Renderings in the Lynchburg Architectural Archive

For several years, while working on a book about the prolific and versatile Lynchburg-based architect Stanhope S. Johnson, I spent many fascinating hours in the Jones Memorial Library’s architectural archive. There, in a file cabinet known as “F-6,” I came upon a cache of precious artwork, the scope of which exceeded the boundaries of my topic. However, I continued to be
haunted by the hand-painted architectural drawings I’d had the privilege of viewing, and I resolved to raise awareness of these hidden treasures.
   In the late 1970s, drawings and related materials of two important Lynchburg architects, who had recently died, were donated to Jones Memorial Library. Drawings by Bennett B. Cardwell (1893–1975), donated by his widow, had been stored on vertical, hanging files, while those of Stanhope S. Johnson (1881–1973), donated by his brother-in-law, Everett Bond, were rolled up and bound in round cardboard tubes.
   Realizing that these valuable records needed to be cleaned, preserved, indexed, and cataloged, S. Allen Chambers Jr., working through the library, applied for a grant from The National Endowment for the Humanities (NEH). When the grant was awarded, in 1980, the Lynchburg Architectural Archive was established. Included in the project were funds for acid-free folders and metal file cabinets so the drawings could be stored horizontally, freeing them from the wear and tear they had endured for so long.

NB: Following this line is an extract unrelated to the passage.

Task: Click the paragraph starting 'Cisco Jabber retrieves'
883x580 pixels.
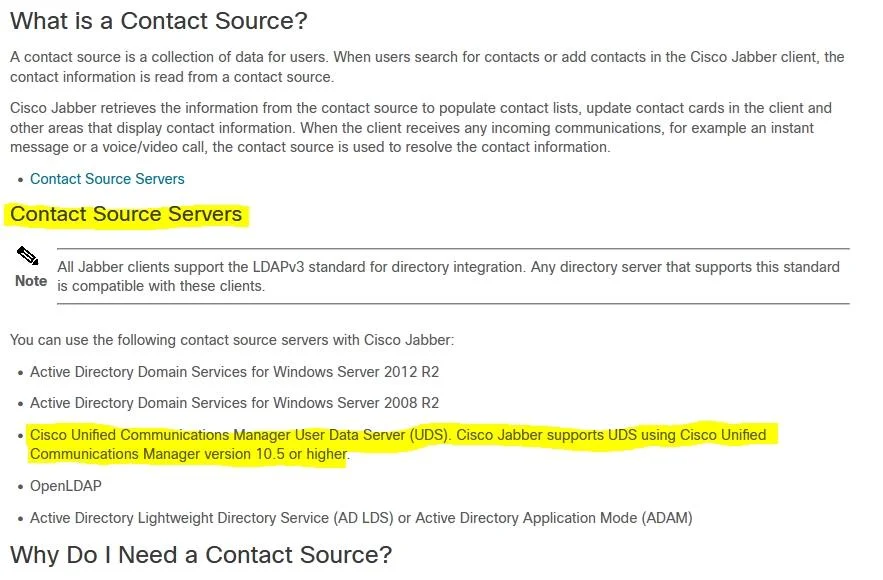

   From its inception, the archive was envisioned as an ongoing project, receiving donations from other local and regional architects and architectural firms. Fortunately this has proven to be the case, and material continues to be contributed to the growing collection. The archive is a substantial holding; the current database of items contains approximately 3,900 entries. The collection helps to document the physical growth and economic conditions of the area, while also offering insight into the aesthetic and social choices of central Virginia for over a century. Truly, the architectural archive provides a wide lens with which to view the community.